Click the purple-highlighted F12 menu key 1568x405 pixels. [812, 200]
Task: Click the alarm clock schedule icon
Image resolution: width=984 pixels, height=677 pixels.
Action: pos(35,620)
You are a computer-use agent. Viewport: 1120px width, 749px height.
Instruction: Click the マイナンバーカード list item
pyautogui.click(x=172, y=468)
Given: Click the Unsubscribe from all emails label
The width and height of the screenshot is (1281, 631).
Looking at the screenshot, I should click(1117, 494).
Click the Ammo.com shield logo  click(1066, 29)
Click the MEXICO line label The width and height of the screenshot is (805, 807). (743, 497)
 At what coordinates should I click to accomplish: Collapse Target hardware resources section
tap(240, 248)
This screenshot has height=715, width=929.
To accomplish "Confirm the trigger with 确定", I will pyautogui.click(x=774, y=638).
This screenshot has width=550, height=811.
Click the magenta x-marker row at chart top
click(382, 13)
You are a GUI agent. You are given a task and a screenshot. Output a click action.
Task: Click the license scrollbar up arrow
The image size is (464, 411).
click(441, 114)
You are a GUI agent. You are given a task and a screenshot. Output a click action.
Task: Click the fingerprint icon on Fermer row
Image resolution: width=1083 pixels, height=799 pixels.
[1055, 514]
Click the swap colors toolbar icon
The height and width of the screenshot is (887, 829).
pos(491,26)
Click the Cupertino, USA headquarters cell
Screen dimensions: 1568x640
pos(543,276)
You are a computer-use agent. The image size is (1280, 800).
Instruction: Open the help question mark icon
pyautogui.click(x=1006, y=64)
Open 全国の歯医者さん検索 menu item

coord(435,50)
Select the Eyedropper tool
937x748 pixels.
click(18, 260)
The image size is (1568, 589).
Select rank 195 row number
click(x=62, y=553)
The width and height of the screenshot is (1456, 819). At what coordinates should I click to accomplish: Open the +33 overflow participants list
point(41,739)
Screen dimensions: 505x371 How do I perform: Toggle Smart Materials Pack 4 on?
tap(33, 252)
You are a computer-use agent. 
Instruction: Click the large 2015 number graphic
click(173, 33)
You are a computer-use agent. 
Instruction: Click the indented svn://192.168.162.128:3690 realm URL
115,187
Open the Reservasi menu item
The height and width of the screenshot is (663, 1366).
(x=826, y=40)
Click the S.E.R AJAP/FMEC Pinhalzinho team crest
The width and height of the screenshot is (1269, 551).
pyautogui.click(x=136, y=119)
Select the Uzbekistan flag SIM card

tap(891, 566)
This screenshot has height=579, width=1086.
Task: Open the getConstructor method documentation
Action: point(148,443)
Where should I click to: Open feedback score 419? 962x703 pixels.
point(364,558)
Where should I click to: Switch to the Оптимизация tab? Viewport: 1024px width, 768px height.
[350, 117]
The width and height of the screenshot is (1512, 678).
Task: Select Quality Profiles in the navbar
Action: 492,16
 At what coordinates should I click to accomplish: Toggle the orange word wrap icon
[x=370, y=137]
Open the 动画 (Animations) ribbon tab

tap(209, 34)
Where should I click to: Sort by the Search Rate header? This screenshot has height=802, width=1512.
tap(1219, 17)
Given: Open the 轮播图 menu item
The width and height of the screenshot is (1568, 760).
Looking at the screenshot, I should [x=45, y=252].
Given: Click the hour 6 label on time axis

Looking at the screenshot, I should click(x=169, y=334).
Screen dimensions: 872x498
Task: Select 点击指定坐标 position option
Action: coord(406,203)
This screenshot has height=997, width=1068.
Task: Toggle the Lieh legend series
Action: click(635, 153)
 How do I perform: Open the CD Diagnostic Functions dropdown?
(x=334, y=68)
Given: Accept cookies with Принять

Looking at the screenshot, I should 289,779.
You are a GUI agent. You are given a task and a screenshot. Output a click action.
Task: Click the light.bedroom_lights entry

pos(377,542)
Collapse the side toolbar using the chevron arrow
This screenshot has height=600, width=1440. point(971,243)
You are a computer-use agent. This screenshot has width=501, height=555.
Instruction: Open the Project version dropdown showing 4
────
All that is needed is the material, repeated exactly.

Click the purple-highlighted F12 menu key 1568x405 pixels. [812, 200]
Task: Click the alarm clock schedule icon
Image resolution: width=984 pixels, height=677 pixels.
Action: pos(35,620)
You are a computer-use agent. Viewport: 1120px width, 749px height.
Instruction: Click the マイナンバーカード list item
pyautogui.click(x=172, y=468)
Given: Click the Unsubscribe from all emails label
The width and height of the screenshot is (1281, 631).
Looking at the screenshot, I should click(1117, 494).
Click the Ammo.com shield logo  click(1066, 29)
Click the MEXICO line label The width and height of the screenshot is (805, 807). (743, 497)
 At what coordinates should I click to accomplish: Collapse Target hardware resources section
tap(240, 248)
This screenshot has height=715, width=929.
To accomplish "Confirm the trigger with 确定", I will pyautogui.click(x=774, y=638).
This screenshot has width=550, height=811.
Click the magenta x-marker row at chart top
click(382, 13)
You are a GUI agent. You are given a task and a screenshot. Output a click action.
Task: Click the license scrollbar up arrow
The image size is (464, 411).
click(441, 114)
You are a GUI agent. You are given a task and a screenshot. Output a click action.
Task: Click the fingerprint icon on Fermer row
Image resolution: width=1083 pixels, height=799 pixels.
[1055, 514]
Click the swap colors toolbar icon
The height and width of the screenshot is (887, 829).
pos(491,26)
Click the Cupertino, USA headquarters cell
Screen dimensions: 1568x640
pos(543,276)
You are a computer-use agent. The image size is (1280, 800).
Instruction: Open the help question mark icon
pyautogui.click(x=1006, y=64)
Open 全国の歯医者さん検索 menu item

coord(435,50)
Select the Eyedropper tool
937x748 pixels.
click(18, 260)
The image size is (1568, 589).
Select rank 195 row number
click(x=62, y=553)
The width and height of the screenshot is (1456, 819). At what coordinates should I click to accomplish: Open the +33 overflow participants list
point(41,739)
Screen dimensions: 505x371 How do I perform: Toggle Smart Materials Pack 4 on?
tap(33, 252)
You are a computer-use agent. 
Instruction: Click the large 2015 number graphic
click(173, 33)
You are a computer-use agent. 
Instruction: Click the indented svn://192.168.162.128:3690 realm URL
115,187
Open the Reservasi menu item
The height and width of the screenshot is (663, 1366).
(x=826, y=40)
Click the S.E.R AJAP/FMEC Pinhalzinho team crest
The width and height of the screenshot is (1269, 551).
pyautogui.click(x=136, y=119)
Select the Uzbekistan flag SIM card

tap(891, 566)
This screenshot has height=579, width=1086.
Task: Open the getConstructor method documentation
Action: point(148,443)
Where should I click to: Open feedback score 419? 962x703 pixels.
point(364,558)
Where should I click to: Switch to the Оптимизация tab? Viewport: 1024px width, 768px height.
[350, 117]
The width and height of the screenshot is (1512, 678).
Task: Select Quality Profiles in the navbar
Action: 492,16
 At what coordinates should I click to accomplish: Toggle the orange word wrap icon
[x=370, y=137]
Open the 动画 (Animations) ribbon tab

tap(209, 34)
Where should I click to: Sort by the Search Rate header? This screenshot has height=802, width=1512.
tap(1219, 17)
Given: Open the 轮播图 menu item
The width and height of the screenshot is (1568, 760).
Looking at the screenshot, I should [x=45, y=252].
Given: Click the hour 6 label on time axis

Looking at the screenshot, I should click(x=169, y=334).
Screen dimensions: 872x498
Task: Select 点击指定坐标 position option
Action: coord(406,203)
This screenshot has height=997, width=1068.
Task: Toggle the Lieh legend series
Action: click(635, 153)
 How do I perform: Open the CD Diagnostic Functions dropdown?
(x=334, y=68)
Given: Accept cookies with Принять

Looking at the screenshot, I should 289,779.
You are a GUI agent. You are given a task and a screenshot. Output a click action.
Task: Click the light.bedroom_lights entry

pos(377,542)
Collapse the side toolbar using the chevron arrow
This screenshot has height=600, width=1440. point(971,243)
You are a computer-use agent. This screenshot has width=501, height=555.
Instruction: Open the Project version dropdown showing 4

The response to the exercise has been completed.